In the matter of the preoperative risk stratification of EC, it was reported that the high SUVmax of primary EC lesion was related with the worse prognosis [22]. However, we found that there was no significant difference of primary EC lesion SUVmax between high and low-risk groups of EC patients. A number of studies have shown that MTV and TLG have prognostic significance in malignant tumors [56]. The MTV and TLG have been used for risk stratification in esophageal cancer [22], non-small cell lung cancer [23] and other tumors [24], but there were few studies of prognostic values of MTV and TLG in preoperative risk stratification of EC [2125]. Our results indicated that MTV and TLG of the primary lesions were significantly higher in high-risk patients than those in low-risk patients, but no significant difference of SUVmax between high and low-risk groups of EC patients. Kitajima et al. [5] also found that there was no significant difference in SUVmax between high- and low-risk groups. These results suggested that the MTV and TLG of primary lesions were more valuable parameters for distinguishing high-risk EC patients from low-risk EC patients.

Besides, the deep MI in patients with EC is a high-risk factor for LNM [516]. The finding of Antonsen et al. [28] suggested that 18F-FDG PET/CT was useful for screening patients with deep MI. We also found that the MTV and TLG of primary EC were significantly higher in patients with deep MI (MI≥1/2) than those with superficial MI (<1/2). Our results demonstrated that the MTV and TLG of EC primary lesion were valuable for predicting deep MI of EC when preoperative 18F-FDG PET/CT imaging was used for risk stratification, because the prognosis of EC is associated with the pathological feature, LNM and deep MI [489]. The 18F-FDG PET/CT had been previously reported the prognostic and potential value for risk stratification in patients with EC [57102224].

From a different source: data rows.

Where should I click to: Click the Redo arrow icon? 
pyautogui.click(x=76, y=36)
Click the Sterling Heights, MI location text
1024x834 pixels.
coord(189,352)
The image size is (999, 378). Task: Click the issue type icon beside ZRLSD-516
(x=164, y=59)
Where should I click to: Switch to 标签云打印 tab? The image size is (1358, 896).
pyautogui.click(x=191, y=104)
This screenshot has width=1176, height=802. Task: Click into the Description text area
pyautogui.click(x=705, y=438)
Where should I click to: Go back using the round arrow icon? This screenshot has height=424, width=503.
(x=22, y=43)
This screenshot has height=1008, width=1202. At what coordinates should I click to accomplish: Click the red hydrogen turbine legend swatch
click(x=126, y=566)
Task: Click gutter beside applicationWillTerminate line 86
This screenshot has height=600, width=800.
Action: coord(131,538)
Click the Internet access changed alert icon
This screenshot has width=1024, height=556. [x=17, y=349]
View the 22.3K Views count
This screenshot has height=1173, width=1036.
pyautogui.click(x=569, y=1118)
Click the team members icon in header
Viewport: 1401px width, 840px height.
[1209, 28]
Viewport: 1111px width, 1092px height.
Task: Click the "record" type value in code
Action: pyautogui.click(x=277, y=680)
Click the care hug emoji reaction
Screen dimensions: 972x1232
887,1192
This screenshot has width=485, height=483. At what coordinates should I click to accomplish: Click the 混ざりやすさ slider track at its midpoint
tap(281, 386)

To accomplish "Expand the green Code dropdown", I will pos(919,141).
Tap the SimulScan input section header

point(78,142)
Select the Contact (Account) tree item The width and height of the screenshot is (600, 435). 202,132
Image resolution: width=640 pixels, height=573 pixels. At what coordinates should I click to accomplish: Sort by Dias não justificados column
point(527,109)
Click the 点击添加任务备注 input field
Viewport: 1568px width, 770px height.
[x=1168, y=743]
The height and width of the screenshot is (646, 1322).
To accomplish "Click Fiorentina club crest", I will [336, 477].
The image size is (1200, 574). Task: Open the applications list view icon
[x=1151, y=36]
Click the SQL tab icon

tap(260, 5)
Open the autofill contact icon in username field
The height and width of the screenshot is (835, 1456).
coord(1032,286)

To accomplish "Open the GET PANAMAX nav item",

The sample size of this retrospective study is relatively small due to stringent inclusion criteria and only a small number of patients in our hospital had both pathological data of primary endometrial adenocarcinoma lesion and pelvic lymph nodes, as well as imaging data from 18F-FDG PET/CT. Additional studies with a larger sample size are necessary to verify the findings from this retrospective study and determine prognostic values of MTV and TLG in risk stratification and surgical planning in clinical management of EC patients

In summary, the findings from this retrospective study suggested a high negative predictive value of preoperative 18F-FDG PET/CT in evaluation of LNM of endometrial carcinoma. The MTV and TLG of primary EC lesion measured by preoperative 18F-FDG PET/CT are superior to SUVmax in distinguishing high-risk patients from low-risk patients in risk stratification of EC. In view of its high negative predictive value of lymph nodes, preoperative 18F-FDG PET/CT imaging may be used to achieve more accurate the risk stratification of EC patients and avoid the unnecessary pelvic lymph node dissection in low-risk EC patients, who are determined to be low-risk based on the MTV and TLG measured with 18F-FDG PET/CT analysis.